Je suis un bon élève, j'ai tapé à toutes les portes. En avril dernier, l'État a annoncé une procédure spéciale pour les entreprises qui ne parvenaient pas à rembourser le PGE. Un conseiller départemental de "sortie de crise" a été nommé dans le Gard. Il est présent à la cellule économique des impôts. En dépit d'avoir monté un dossier de plus de 20 pages détaillant l'ensemble de nos difficultés cet été, à la fin du mois d'octobre, je n'ai eu aucune nouvelles.

Il me restait quoi comme solution ?

Frédéric Sanchez

Et pendant ce temps-là, vous avez continué à payer le PGE...

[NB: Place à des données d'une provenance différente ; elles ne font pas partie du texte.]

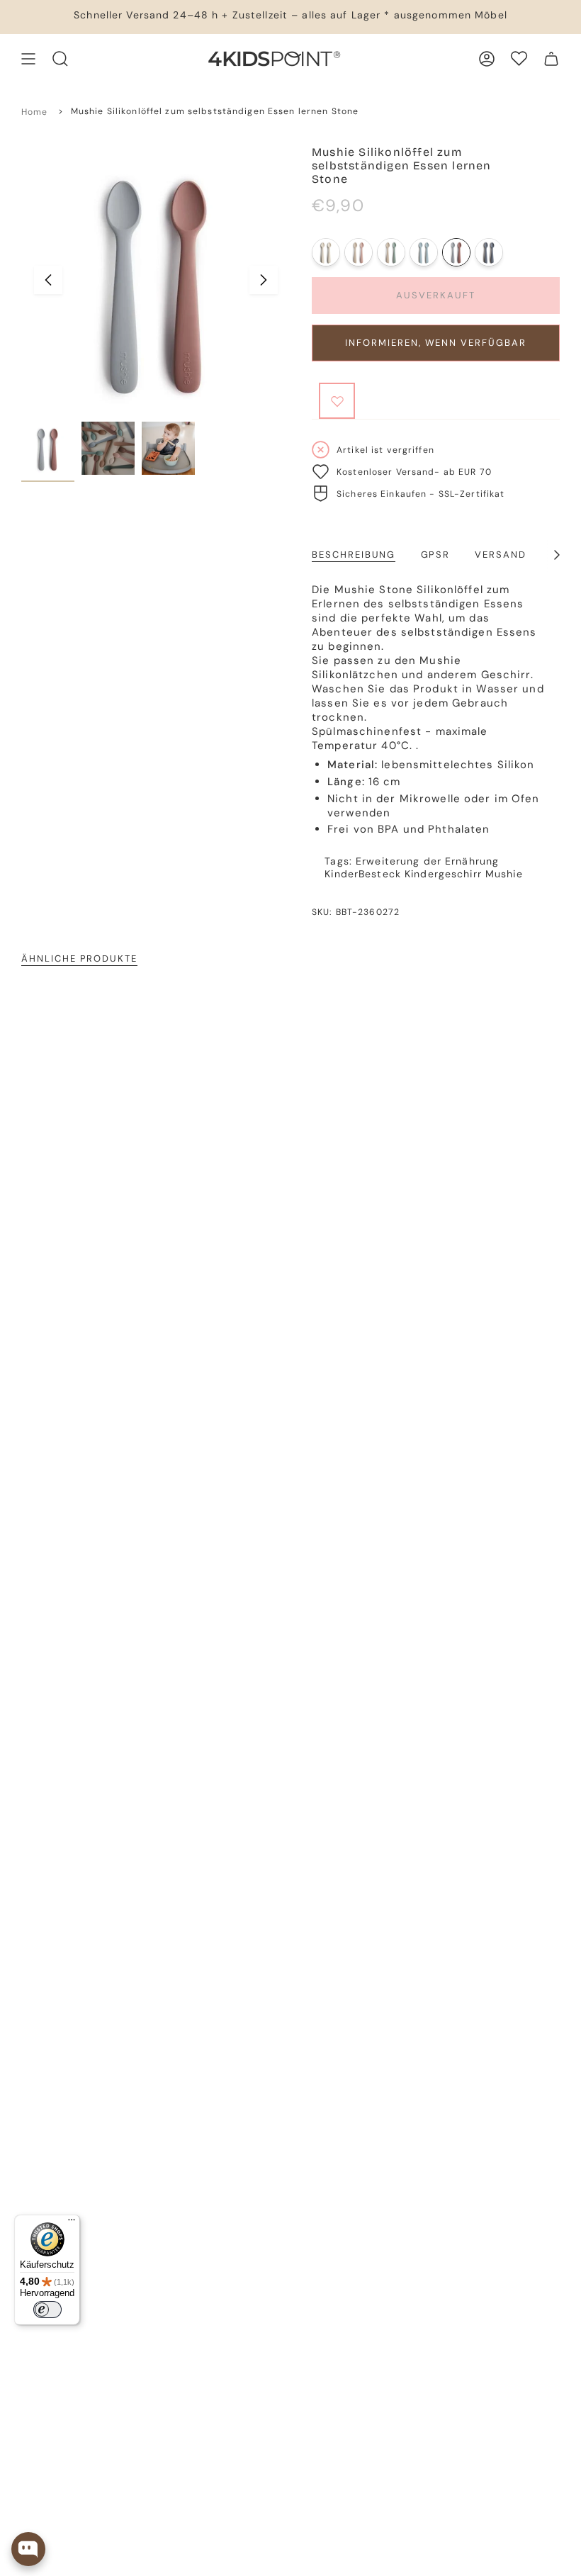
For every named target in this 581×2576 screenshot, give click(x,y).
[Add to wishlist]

Exactement. Vous savez, les deux PGE, nous les avons souscrits parce que nous avons des salariés. Et jusqu'en décembre 2020, nous n'avons reçu aucune indemnisation suite à la crise covid et aux fermetures multiples. Il me restait quoi comme solution ? Licencier ? Offrir un service moins qualitatif ? J'ai donc pris la décision, avec mes conseils fiscaux et en lien avec les salariés, de nous mettre sous protection le temps de trouver des solutions.

Mais votre affaire, La Table du 2, n'est pas du tout en redressement judiciaire aujourd'hui. Elle est dans le cadre d'une procédure de sauvegarde. Cela n'a rien à avoir, non ?

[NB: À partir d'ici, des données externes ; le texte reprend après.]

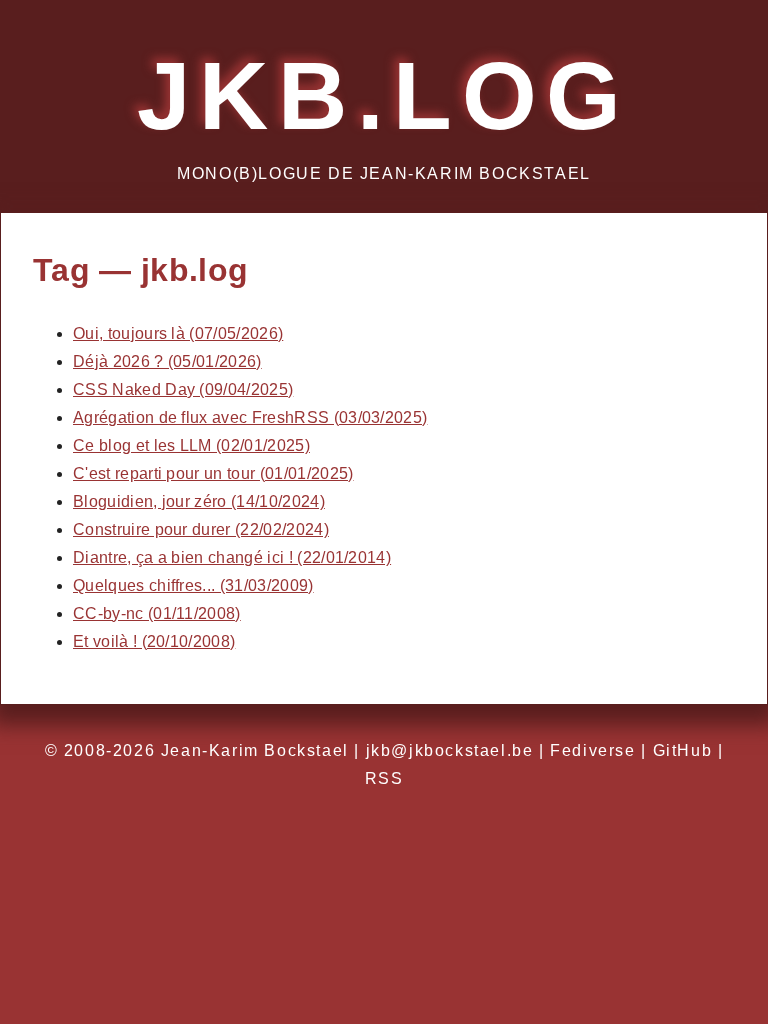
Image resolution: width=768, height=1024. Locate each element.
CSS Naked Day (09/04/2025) (183, 389)
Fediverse (592, 750)
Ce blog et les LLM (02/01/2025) (191, 445)
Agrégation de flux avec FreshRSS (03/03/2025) (250, 417)
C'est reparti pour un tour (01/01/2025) (213, 473)
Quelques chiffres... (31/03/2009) (193, 585)
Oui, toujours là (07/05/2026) (178, 333)
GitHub (683, 750)
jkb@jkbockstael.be (450, 750)
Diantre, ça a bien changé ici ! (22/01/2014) (232, 557)
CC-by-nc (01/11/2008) (157, 613)
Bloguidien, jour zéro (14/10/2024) (199, 501)
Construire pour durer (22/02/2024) (201, 529)
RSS (384, 778)
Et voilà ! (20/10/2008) (154, 641)
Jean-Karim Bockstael (255, 750)
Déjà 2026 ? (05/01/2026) (167, 361)
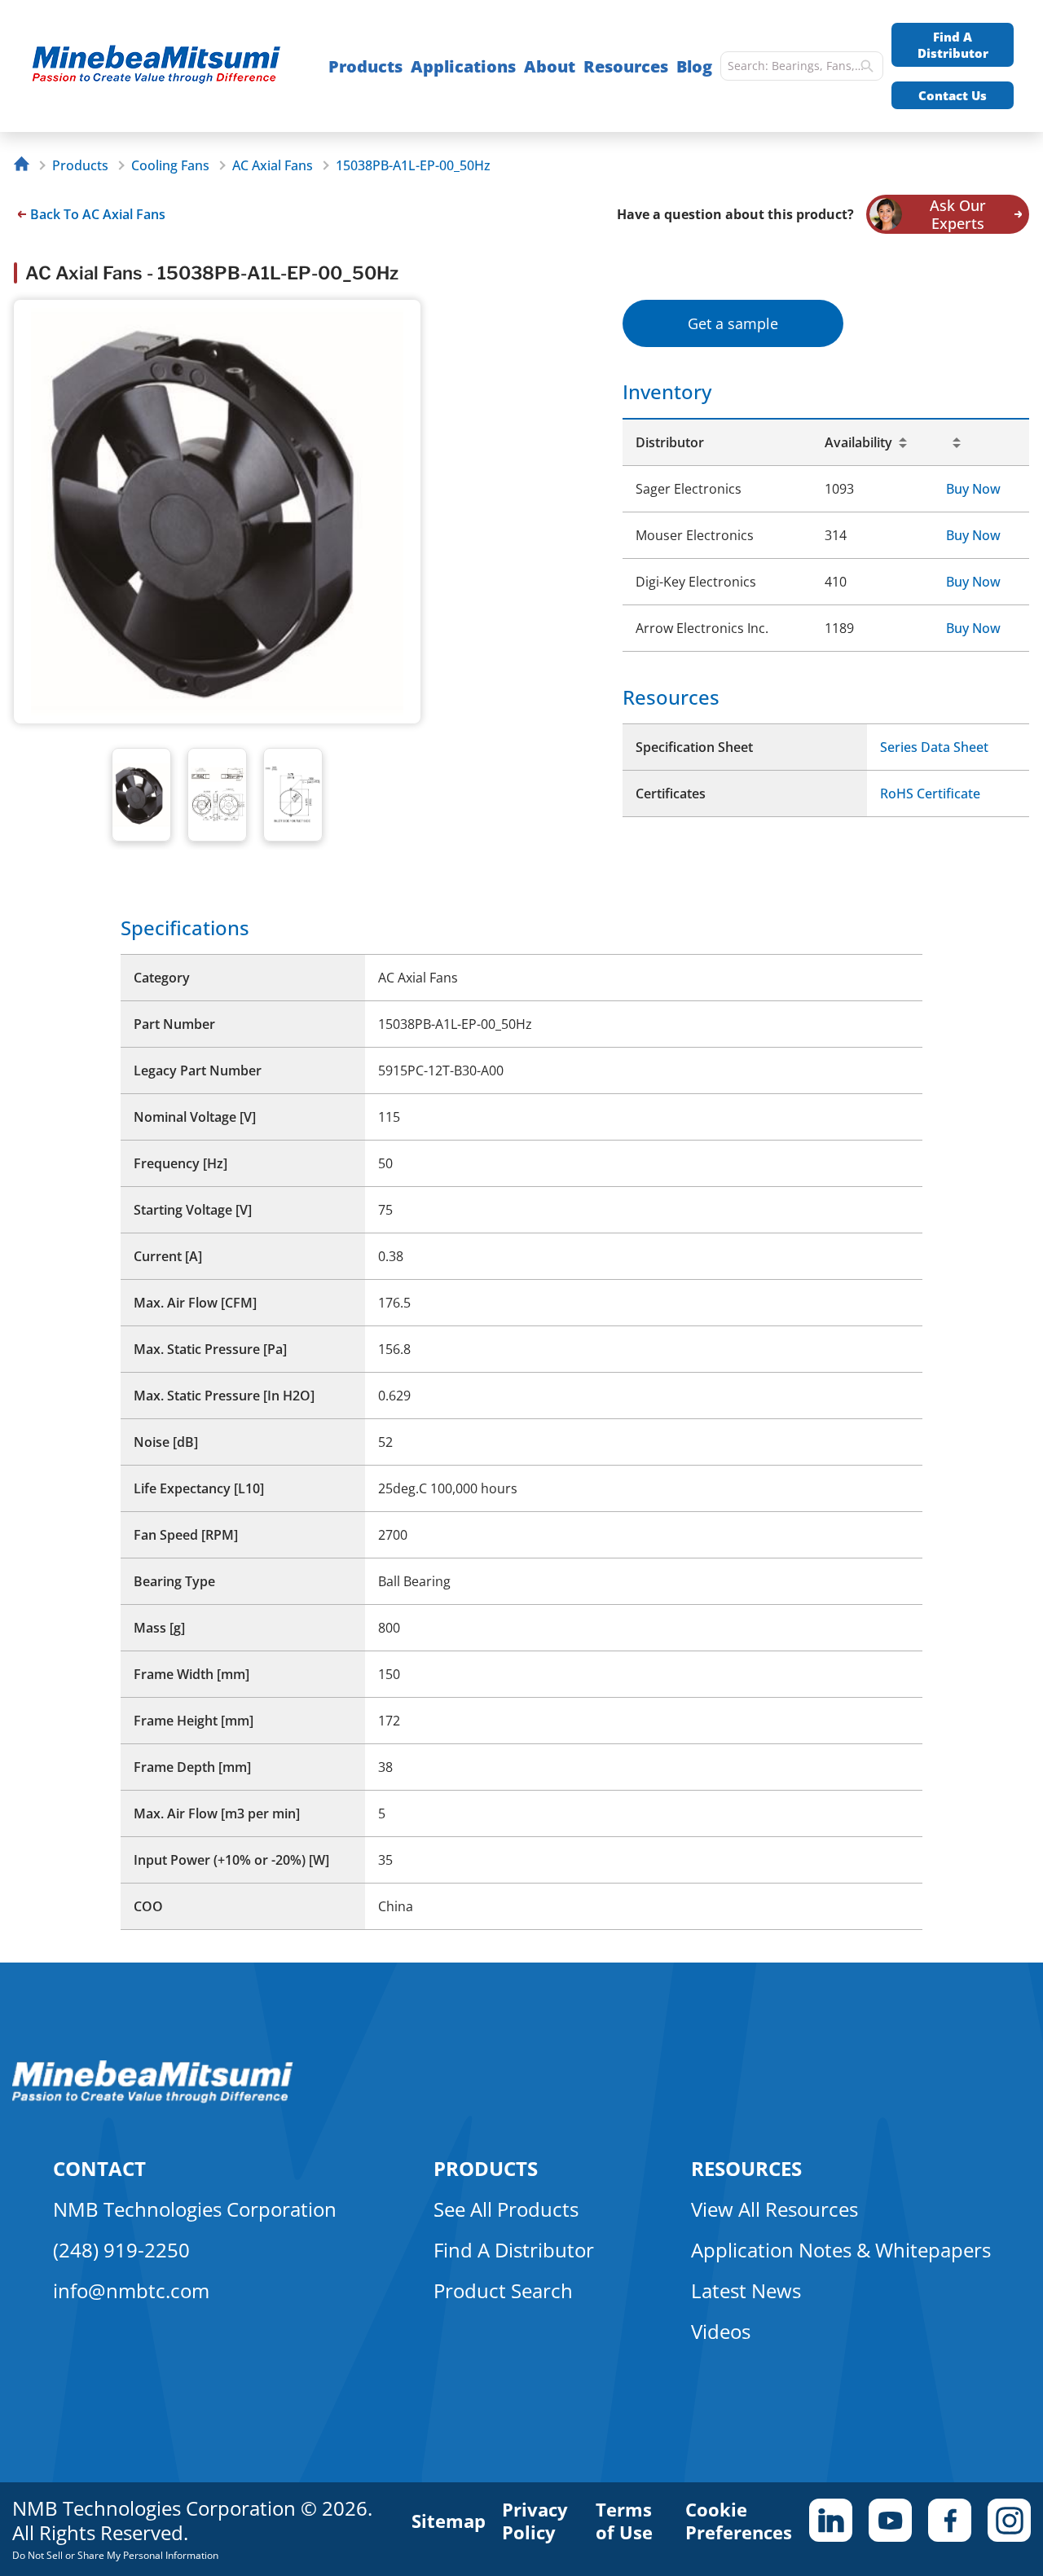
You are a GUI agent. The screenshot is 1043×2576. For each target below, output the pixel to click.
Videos (720, 2331)
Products (365, 66)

Je vous le confirme. J'ai anticipé le risque avant l'hiver, avant le déclenchement des premiers remboursements du second PGE. En responsabilité. Le restaurant n'est pas en danger. Nous avons simplement donné un peu de perspective avec cette procédure de sauvegarde qui nous permet sur les 12 prochains mois de trouver des solutions pour étaler les dettes du PGE. Nous ne demandons pas un effacement des crédits, mais un étalement plus long dans le temps. Dans trois ans, nous aurons fini de rembourser le prêt initial de lancement de l'activité. On y verra plus clair. J'ajoute que la procédure de sauvegarde est toujours à l'initiative du chef d'entreprise, ce qui n'est pas le cas d'un redressement judiciaire. Moi, je suis dans l'anticipation pour sauvegarder l'activité et mon personnel qui n'a rien lâché y compris durant les périodes difficiles liées au covid.